With our arrogance, we believe that we will not be affected, but many scientists warn otherwise. There are increasing indications that show that the magnificent human species, too, will vanish into oblivion together with the world it is destroying. A low sperm count is just one more signpost along the way.
What men can do
The causes of the dramatic decrease in male fertility in the Western world over the past four decades are many and varied. This worrisome trend is a wake-up call for the human species to stop submissively accepting the dangerous substances unleashed in our water, land and air, and for governments to take action to protect the public’s health. But until that happens, here are a few modest tips that can contribute to individual health:
Engage in physical activity and spend less time sitting. A 2013 study showed that men who engaged in sports and spent less time sitting had a sperm count that was 73 percent higher than less active men.
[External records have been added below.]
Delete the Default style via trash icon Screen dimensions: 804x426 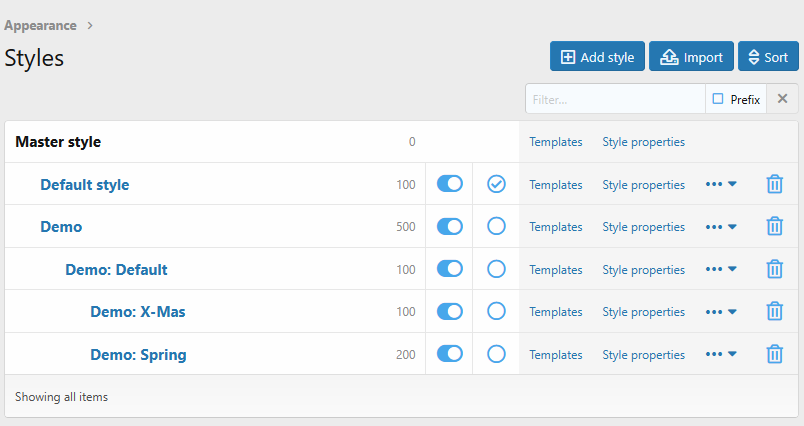point(774,184)
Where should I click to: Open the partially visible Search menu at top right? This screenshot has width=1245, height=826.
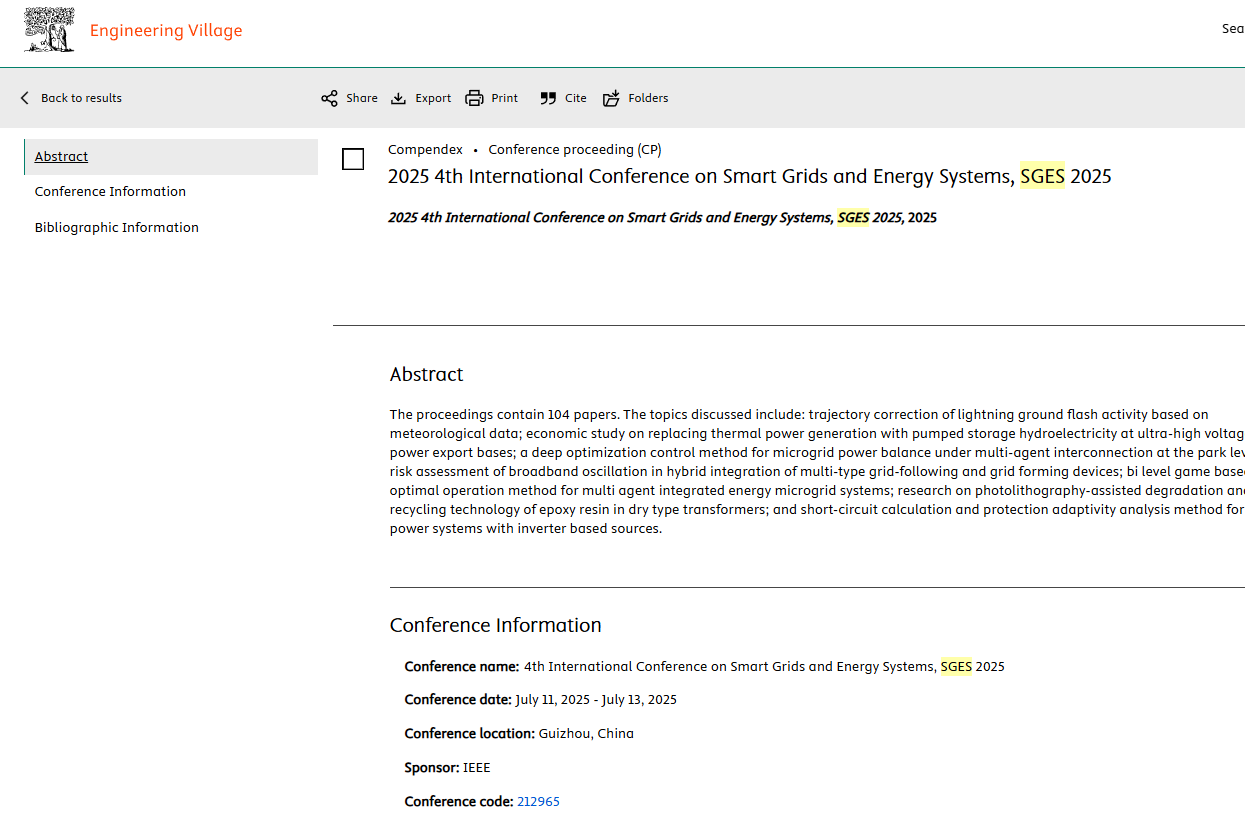tap(1232, 29)
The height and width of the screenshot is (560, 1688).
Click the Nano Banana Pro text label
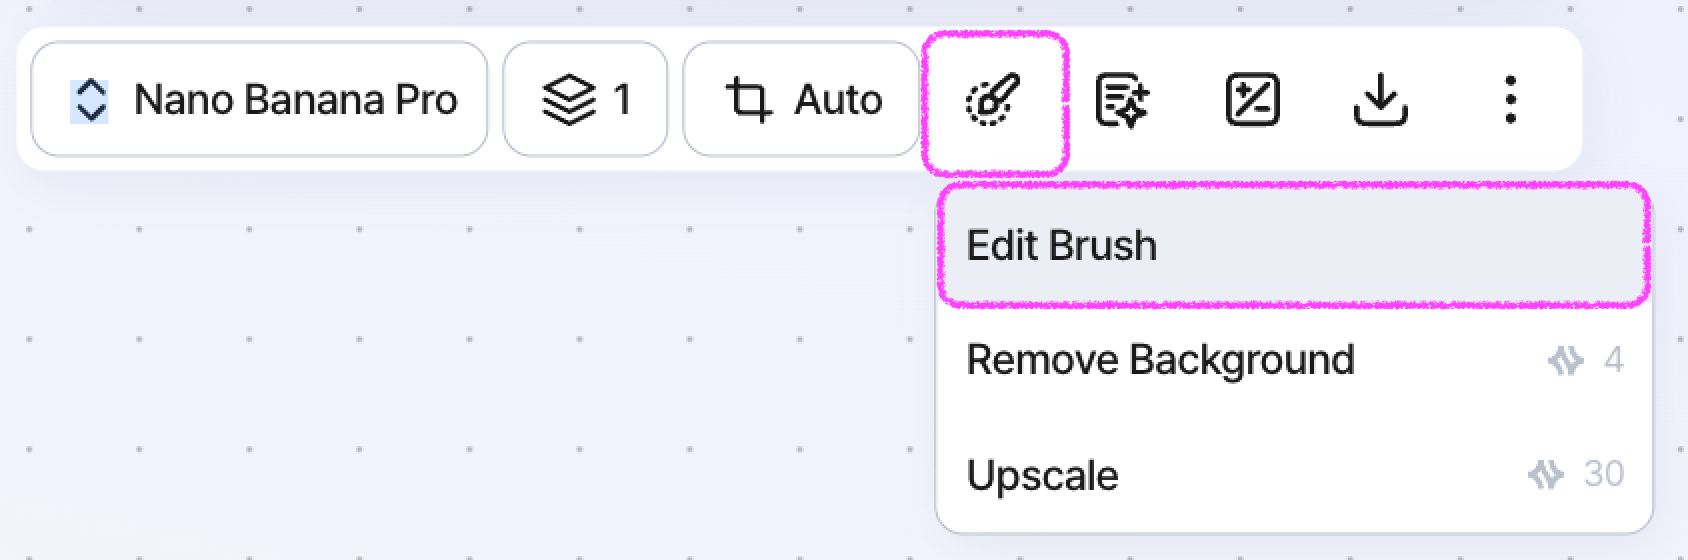(x=296, y=99)
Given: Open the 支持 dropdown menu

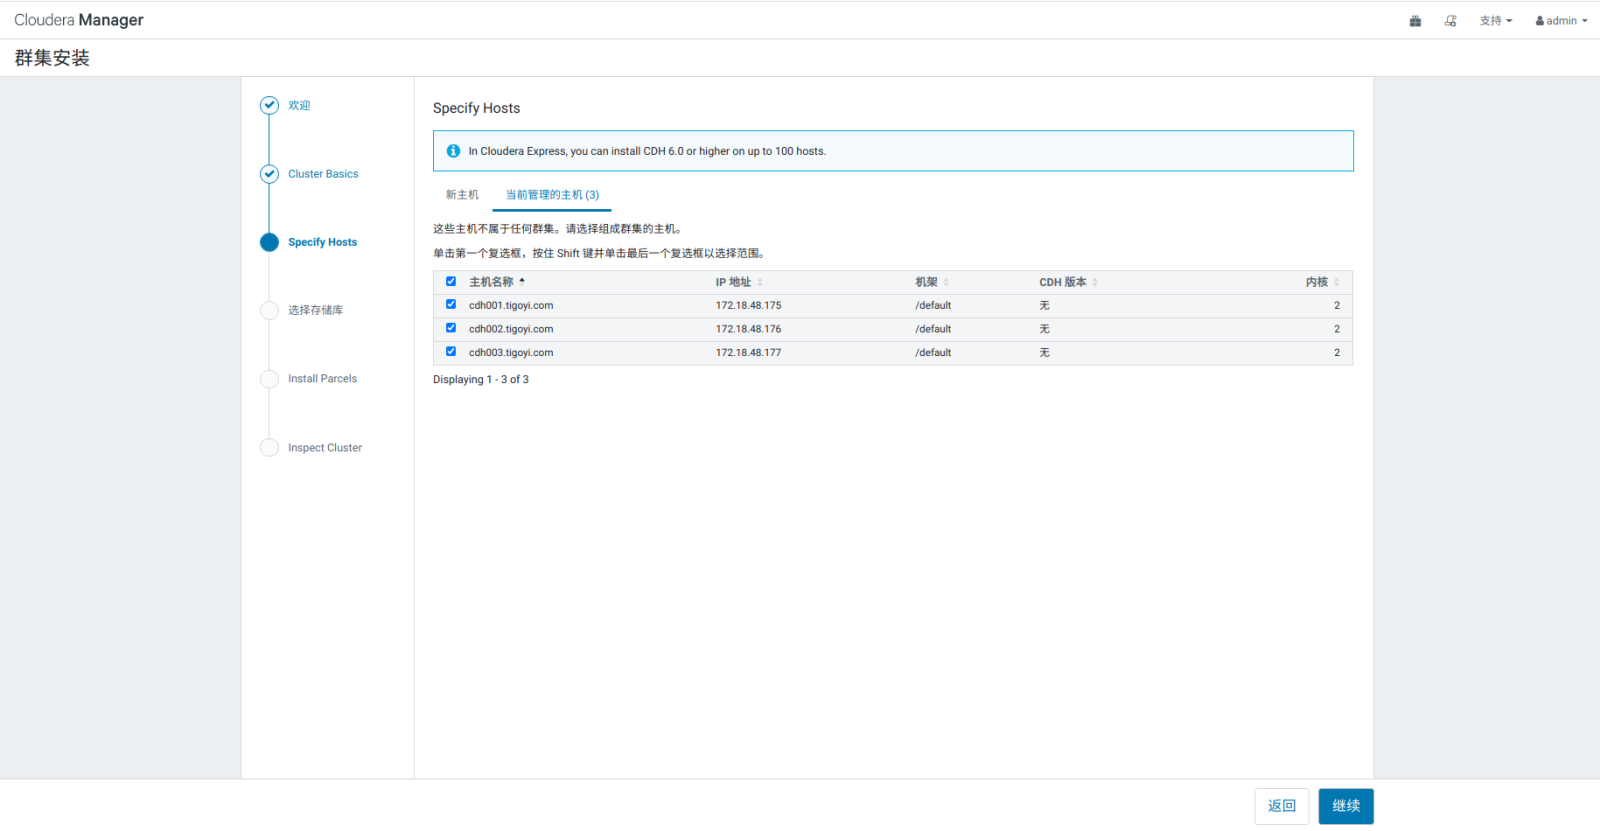Looking at the screenshot, I should point(1495,21).
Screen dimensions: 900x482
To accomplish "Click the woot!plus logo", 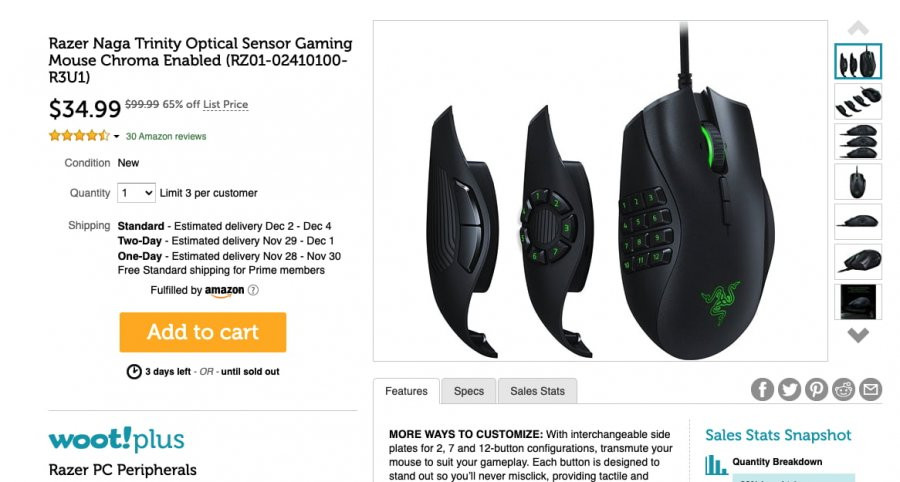I will [117, 440].

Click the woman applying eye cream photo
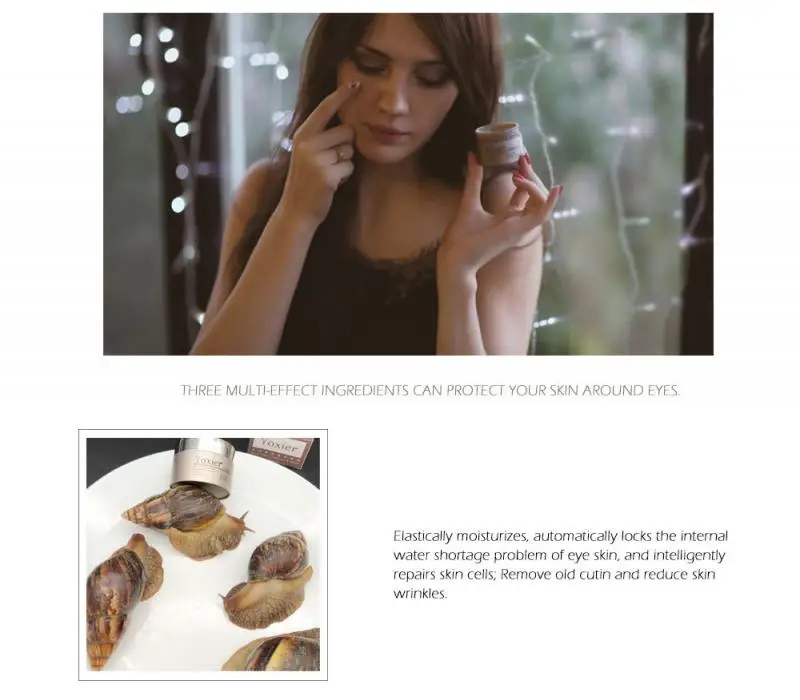[x=408, y=184]
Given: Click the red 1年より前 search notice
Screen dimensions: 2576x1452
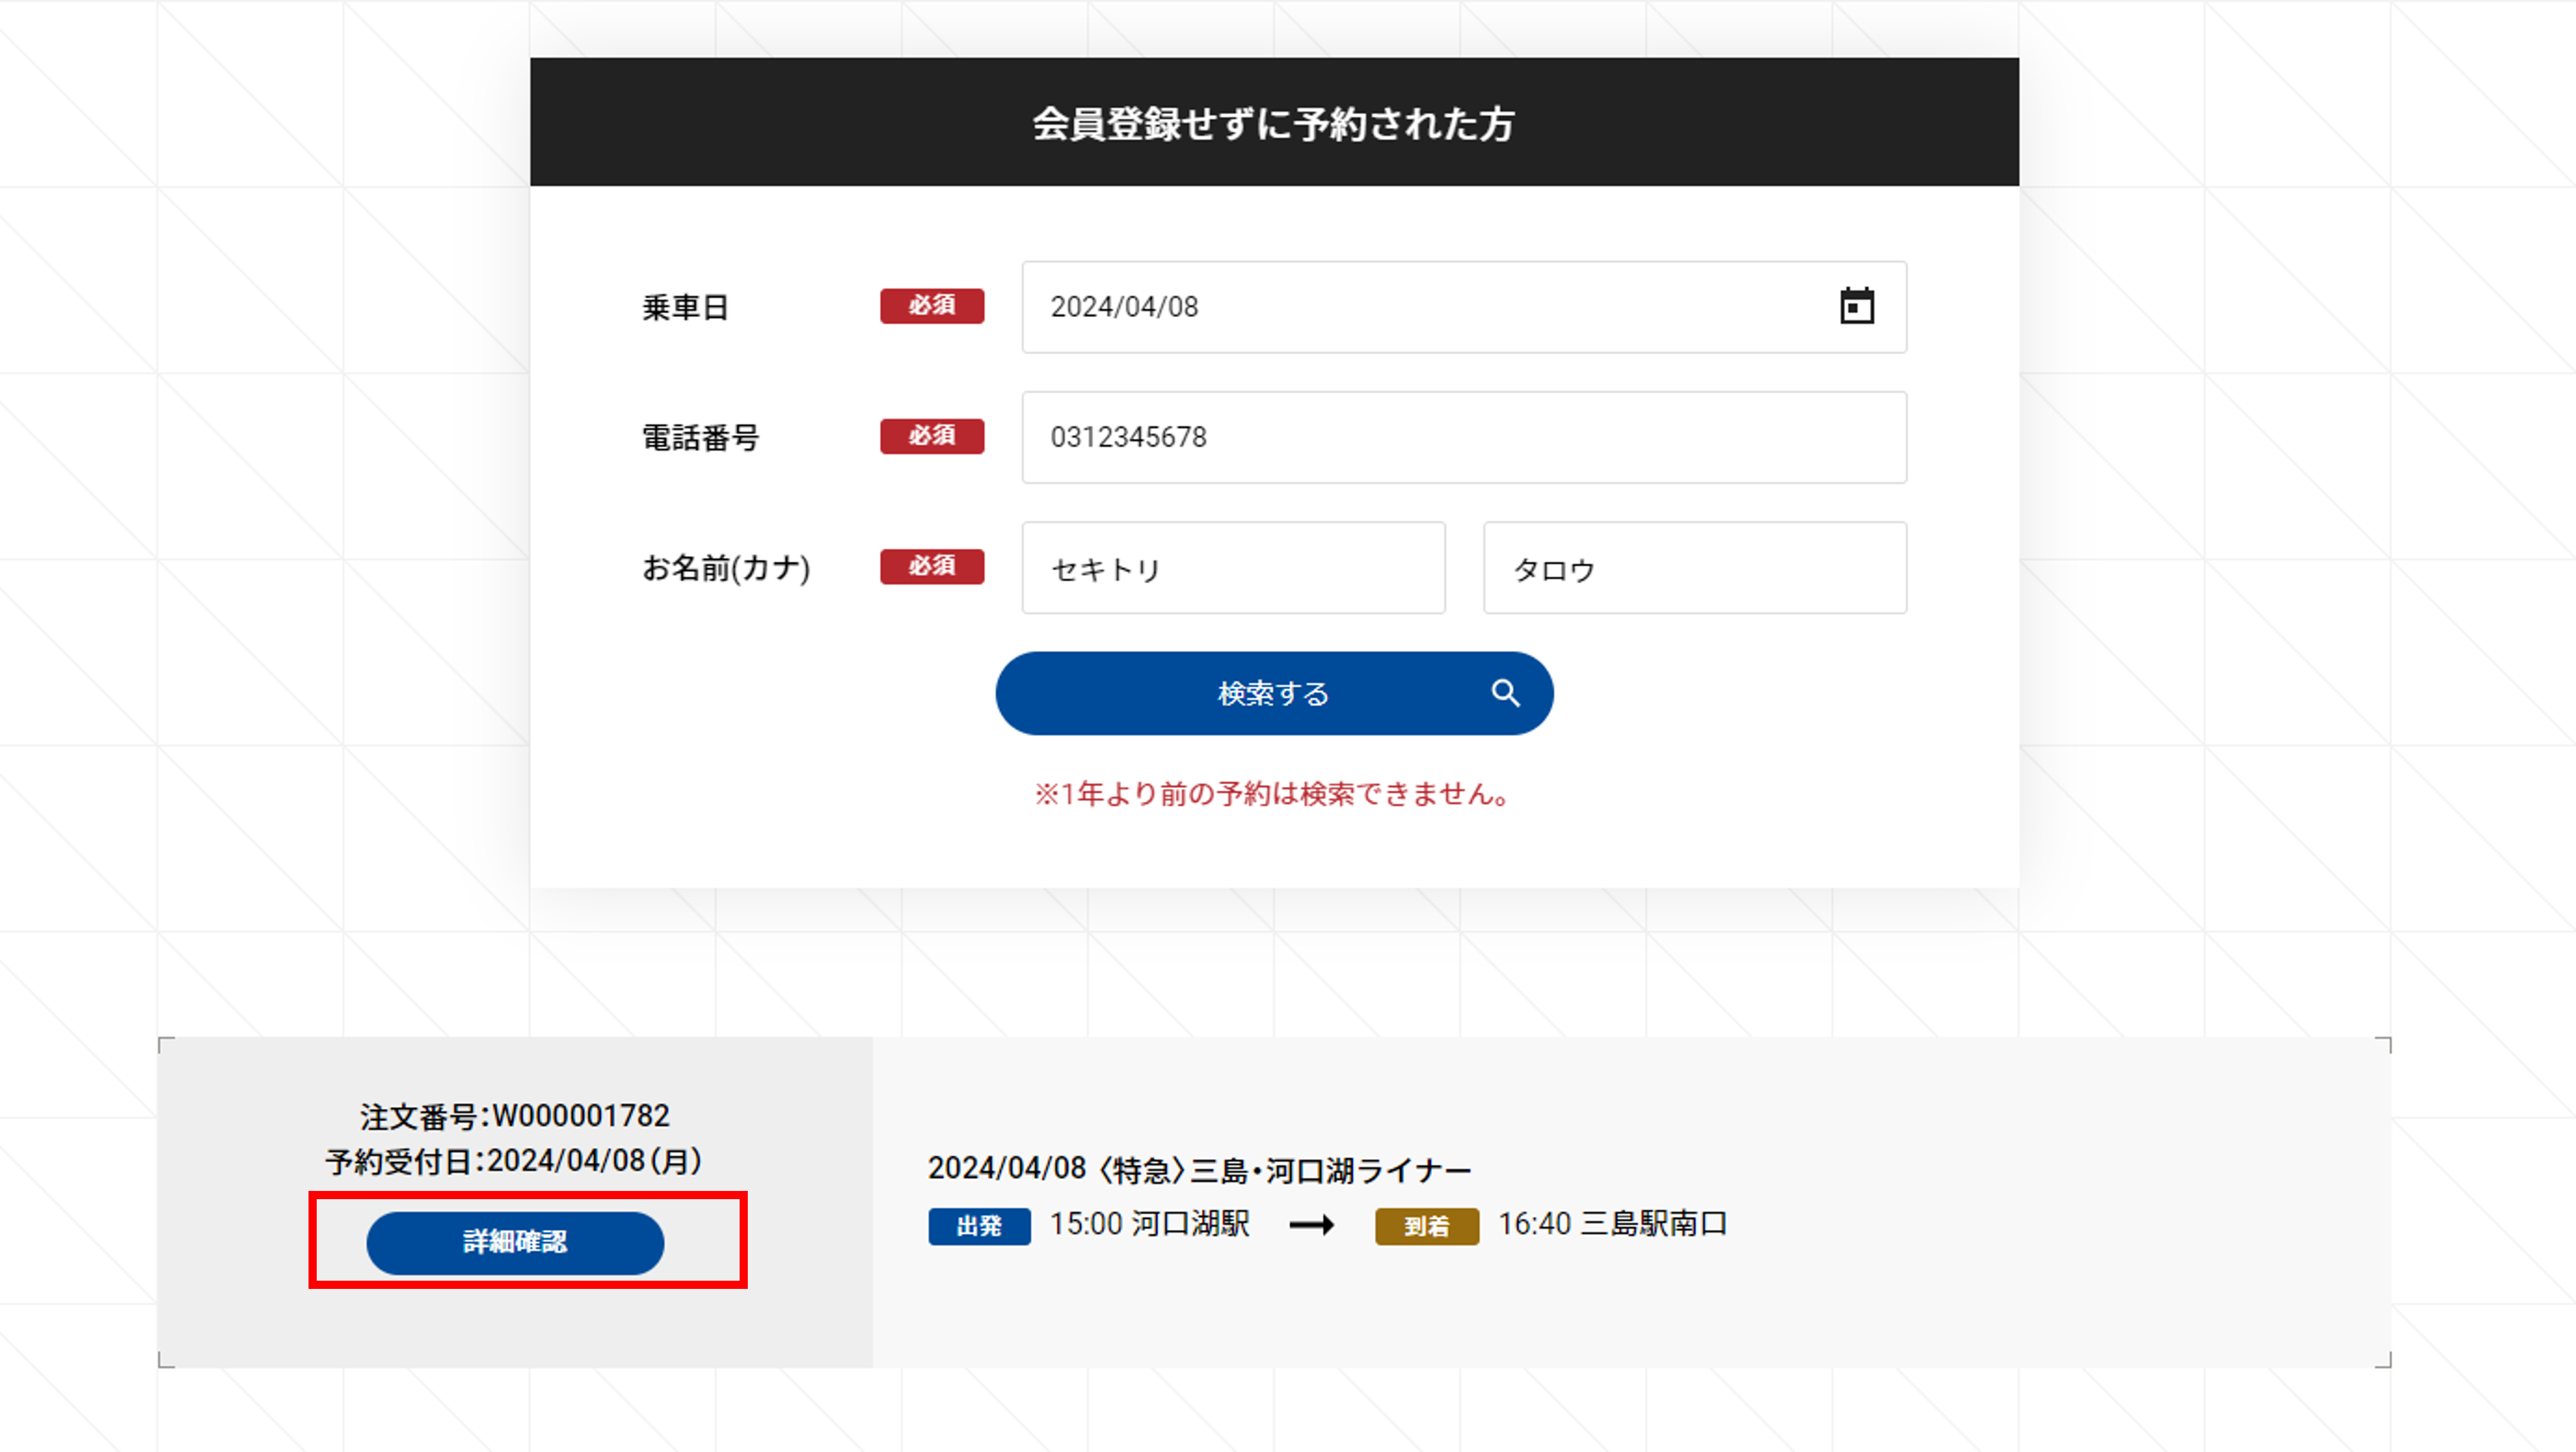Looking at the screenshot, I should coord(1273,794).
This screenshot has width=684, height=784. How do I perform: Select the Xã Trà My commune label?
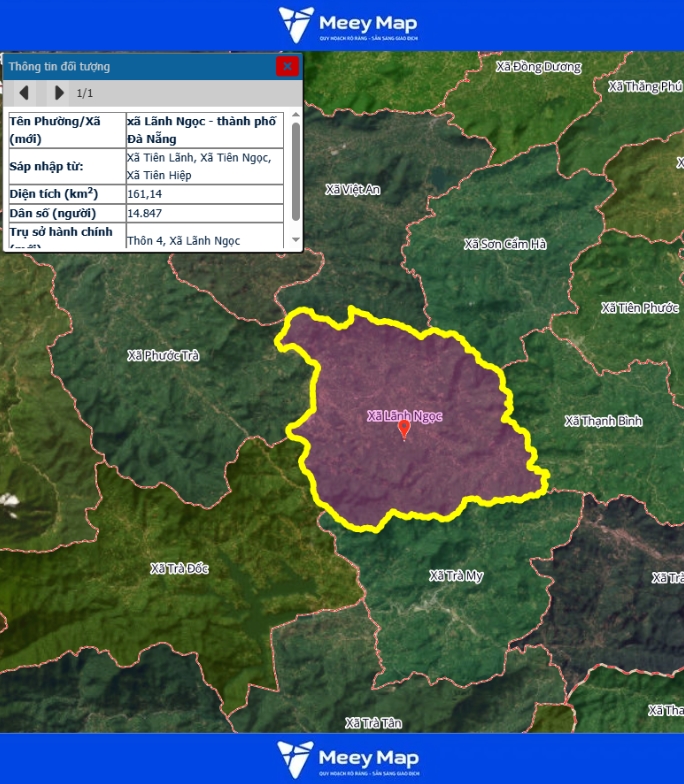click(456, 576)
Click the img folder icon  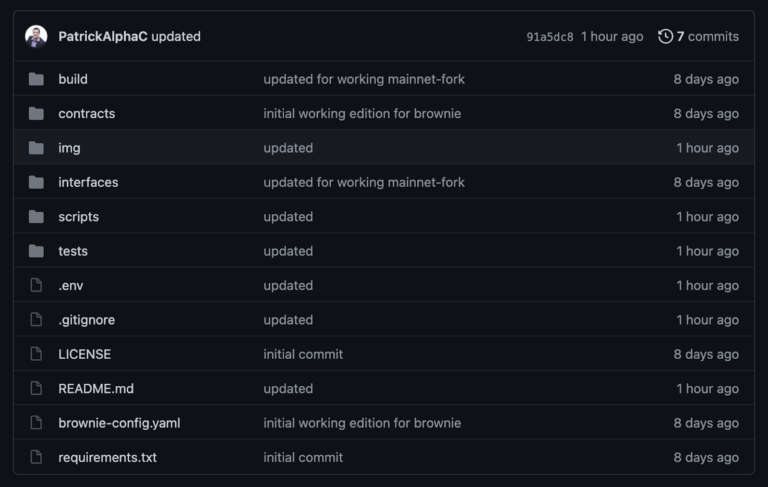[x=37, y=148]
Watch less television. An American study demonstrated that men who watched 20 hours or more a week had a lower sperm count than those who didn’t watch television.
Don’t carry a cellphone in your pocket, don’t place a laptop on your knees and avoid tight-fitting undergarments. Those are all sources of heat, and studies have indicated a connection between heat near the pubic region and a decline in sperm count. There are also theories associating non-ionizing radiation, such as emanates from cellphones and computers, with a lower count.
Maintain proper body weight, eat a balanced diet and reduce consumption of processed foods. Studies have shown that men who stuck to a regimen of healthful food and maintained proper weight had higher sperm counts than those who were not careful about what they ate.
Don’t heat food in plastic containers, bags or takeaway food packages. Studies of mice have demonstrated a connection between phthalates, which are found in plastics and released in the course of heating, and adverse effects on fertility.
Avoid cosmetic products that contain DBP and DEHP, and also plastic products containing PVC. Choose plastic products with a recycling code that is not 3 or 7, as they tend to contain more phthalates.
Don’t smoke or consume a lot of alcohol, and avoid steroids in high dosages. Studies have shown that users of these products have a lower sperm count in comparison to those who avoid them.